The killing of the 17-year old Algerian-born Nahel Merzouk by a police officer in Nanterre, a horrid northwestern suburb of Paris, on June 27 triggered a spiral of urban warfare. The impoverished suburban banlieues’ “angry youths” (the Western media are invariably squeamish about revealing their ethnic or religious identity) acted in exactly the same manner as their fathers did in 2005, when the self-inflicted death of two Muslim teenagers hiding from the police started three weeks of riots which led to the declaration of a national state of emergency.
Though the Western political establishment pretends to be puzzled by the true cause of the riots, it is the same as it was in 2005, when I noted in Chronicles that Muslims in France and elsewhere in Europe already consider themselves to be de facto autonomous. They see themselves as a community centered on mosques and Islamic centers and justifiably opposed to the broader society of infidels. I wrote then:
The emergence of a huge diaspora of the faithful away from the heartland is seen by pious Muslims as an event archetypically linked to conquest. The demand for the predominantly Muslim areas to be granted communal self-rule will inevitably lead to the clamoring for the sharia law in a segregated Muslim France. Assimilation is no longer a viable option in France, the country that used to pride itself on its ability to turn foreigners into Frenchmen. That was possible with the Italians, Spaniards, Poles and Russians because they were culturally assimilable and because they came in tens of thousands, hundreds of thousands even (e.g., the non-French Pieds-Noirs), but not in the millions. The Muslims now account for ten percent of France’s population and for more than one-fifth of all newborns. They live in compact communities in which it is no longer possible to buy wine in a local store or to see Amélie in a cinema.
The French state has failed to integrate its North African and Arab communities into the urban and social fabric because the task is structurally impossible, as illustrated by the current rioters targeting cultural institutions—notably public schools and libraries—more pointedly than in 2005. In the schools of the “difficult neighborhoods” teachers are permanently on the front line in facing the aggressive and often violent demands of teenage. In October 2020, the emblematic episode was the beheading of the history and geography professor, Samuel Paty, just outside his school in the Paris region. The rejection of French education and culture by Muslim immigrants has become overt and systematic. Furthermore, the median age of the immigrants arrested during the riots is 14 to 18 years old, whereas in 2005 it was 16 to 20 years old. This is a clear indicator that the rock-solid mindset of rejecting France and all things French is currently replicated in an even younger generation of the “youths from the suburbs.”

## Tasks to complete
(1) In the piece on the French riots, which peoples does the phrase "That was possible with the" go on to name?
(2) Copy out the stretch of the piece on the French riots from "The killing of" through "state of emergency.".
The listing that comes next has no connection to the piece on the French riots.

## Data block
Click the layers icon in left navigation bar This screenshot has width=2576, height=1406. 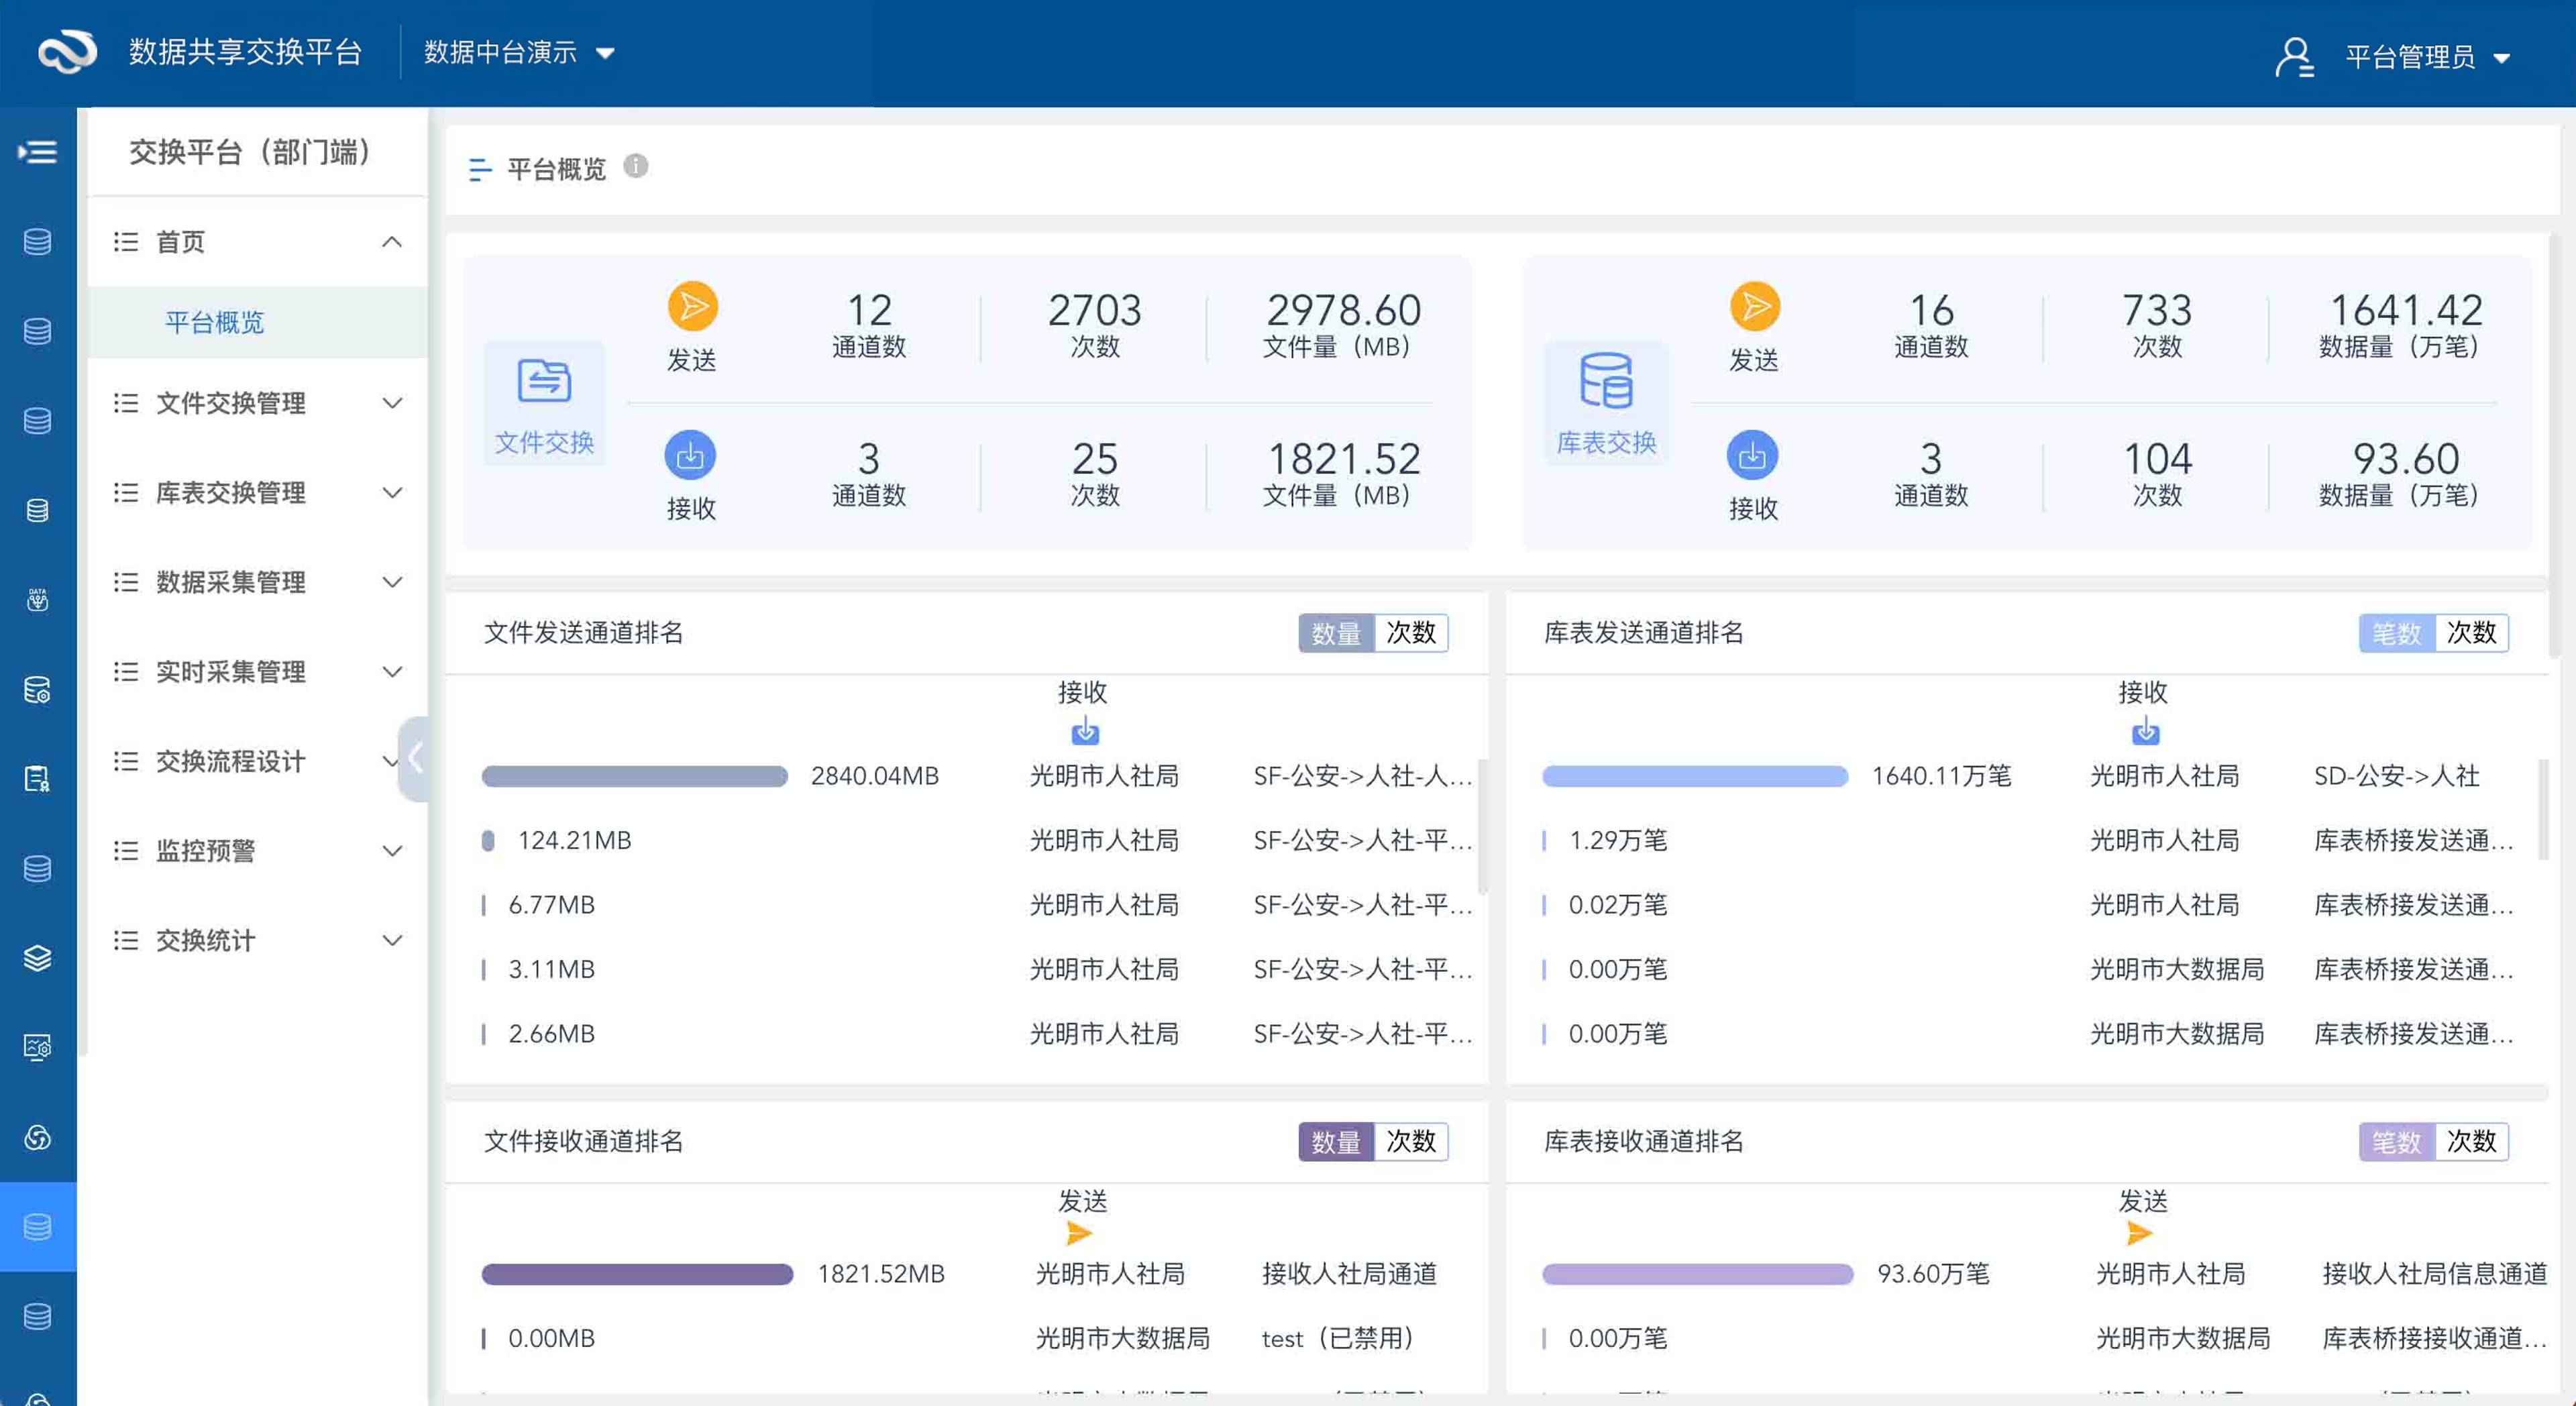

## Task-by-task outputs
(1) The Italians, Spaniards, Poles and Russians.

(2)
The killing of the 17-year old Algerian-born Nahel Merzouk by a police officer in Nanterre, a horrid northwestern suburb of Paris, on June 27 triggered a spiral of urban warfare. The impoverished suburban banlieues’ “angry youths” (the Western media are invariably squeamish about revealing their ethnic or religious identity) acted in exactly the same manner as their fathers did in 2005, when the self-inflicted death of two Muslim teenagers hiding from the police started three weeks of riots which led to the declaration of a national state of emergency.